▶ [PENGGALAN DOKUMEN]:
________________________________________

Badan Otorita Diusulkan
Ibu kota negara yang baru akan disiapkan, dibangun, dan dikelola oleh badan otorita yang bertanggung jawab kepada Presiden. Masukan publik tetap dibutuhkan dalam rencana ini.
JAKARTA, KOMPAS —Pemerintah berencana membentuk badan otorita yang bertugas mempersiapkan, membangun, hingga mengoperasikan ibu kota negara yang baru di Kalimantan Timur. Berbagai hal terkait badan otorita ini akan dituangkan dalam rancangan undang-undang tentang ibu kota negara yang baru.
Pemerintah akan menyerahkan sejumlah rancangan undang-undang (RUU) yang dibutuhkan untuk memindahkan ibu kota negara kepada DPR pada akhir tahun ini. Dengan demikian, ditargetkan, payung hukum untuk pemindahan ibu kota dari Jakarta tersebut dapat selesai dibahas pada 2020.
DPR menargetkan, pembahasan regulasi terkait pemindahan ibu kota akan dilakukan setelah DPR periode 2019-2024 dilantik pada Oktober 2019.
Sebelum membahas sejumlah RUU terkait pemindahan ibu kota, DPR akan mengkaji dahulu berbagai aspek terkait pemindahan ibu kota. Guna mendukung hal itu, DPR telah membentuk tim kajian teknis pemindahan ibu kota yang berada di bawah Badan Keahlian Dewan.
Di saat pembahasan regulasi terkait pemindahan ibu kota negara masih dipersiapkan, tanah di perbatasan Kabupaten Kutai Kartanegara dan Kabupaten Penajam Paser Utara, Kaltim, sudah diincar oleh sejumlah orang dan harganya mulai melonjak naik. Harga tanah di daerah itu, yang sebelumnya Rp 35 juta per hektar, kini menjadi Rp 100 juta per hektar, bahkan lebih.

________________________________________

▶ [TUGAS]: Tulis kelanjutan berita di atas tentang rencana badan otorita untuk ibu kota negara yang baru, dimulai setelah kalimat terakhirnya.

▶ [DATA MATERI]:
________________________________________

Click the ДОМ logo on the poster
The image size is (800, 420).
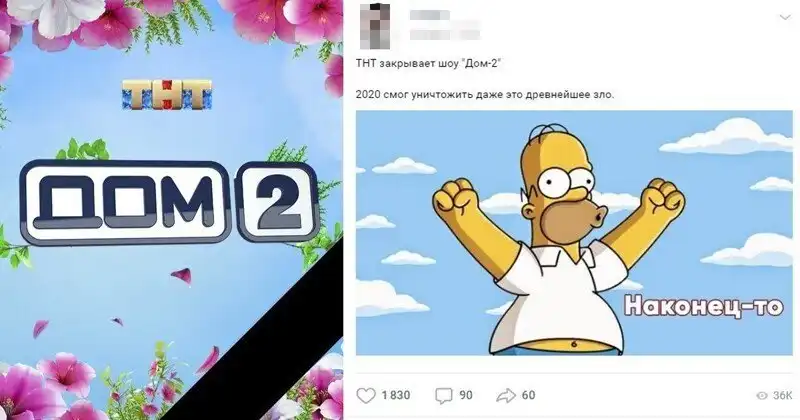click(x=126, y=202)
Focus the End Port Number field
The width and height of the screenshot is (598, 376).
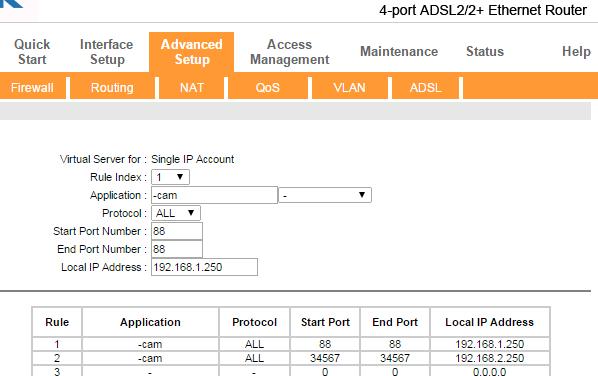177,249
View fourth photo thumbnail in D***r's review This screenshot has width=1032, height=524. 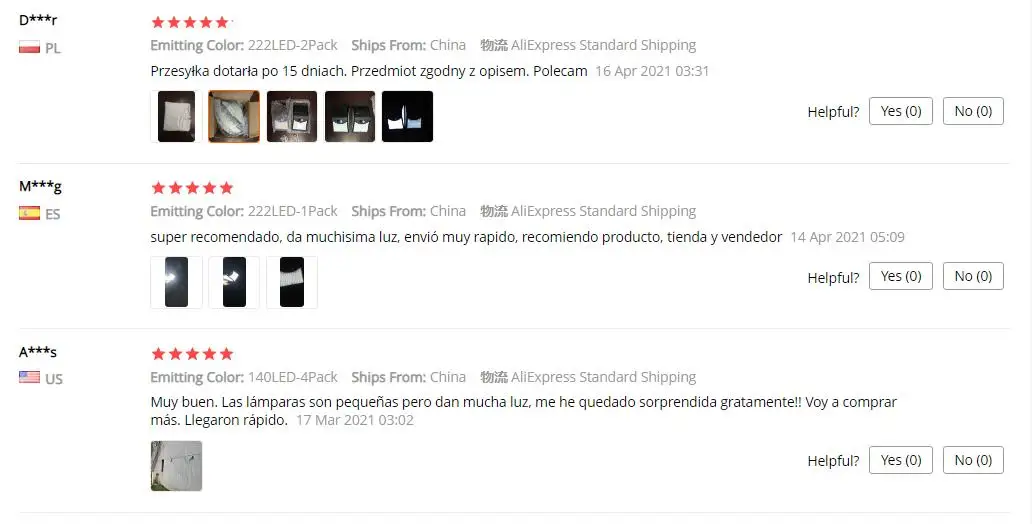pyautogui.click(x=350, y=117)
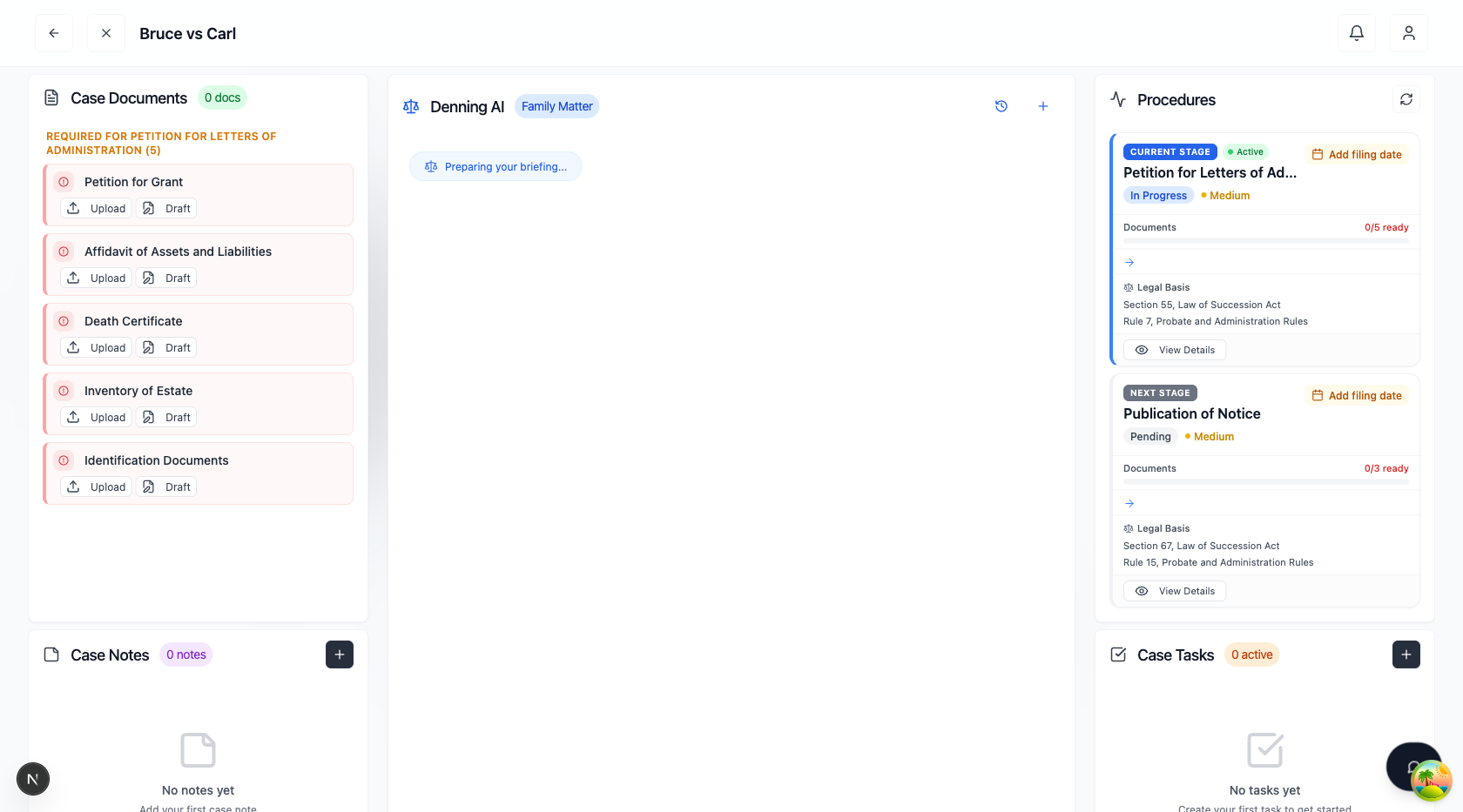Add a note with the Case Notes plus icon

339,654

________________________________________

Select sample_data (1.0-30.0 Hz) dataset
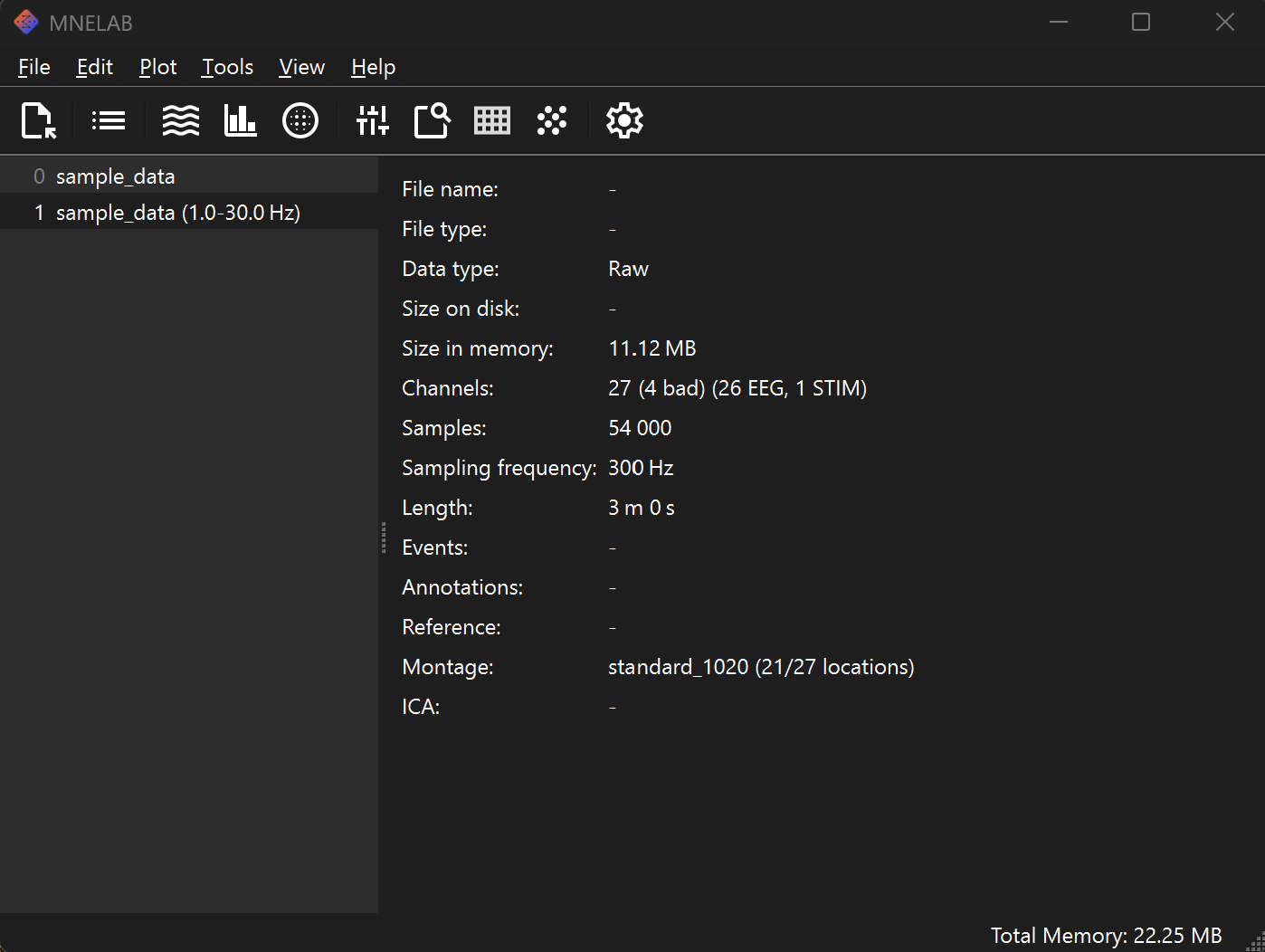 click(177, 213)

________________________________________

▶ [JAWABAN TERTULIS]:
Kondisi ini memunculkan kekhawatiran terjadinya perampasan hak orang lain atau pembuatan data lahan palsu di daerah itu. Namun, sampai saat ini belum ada arahan yang cukup jelas dari pemerintah daerah setempat untuk mengatasi kemungkinan buruk itu.
Kajian Bappenas
Kepala Badan Perencanaan Pembangunan Nasional (Bappenas) Bambang PS Brodjonegoro dalam kunjungan ke kantor harian Kompas di Jakarta, Rabu (28/8/2019), mengatakan, dalam RUU ibu kota negara yang baru akan disebut tentang badan otorita yang bertanggung jawab langsung kepada Presiden.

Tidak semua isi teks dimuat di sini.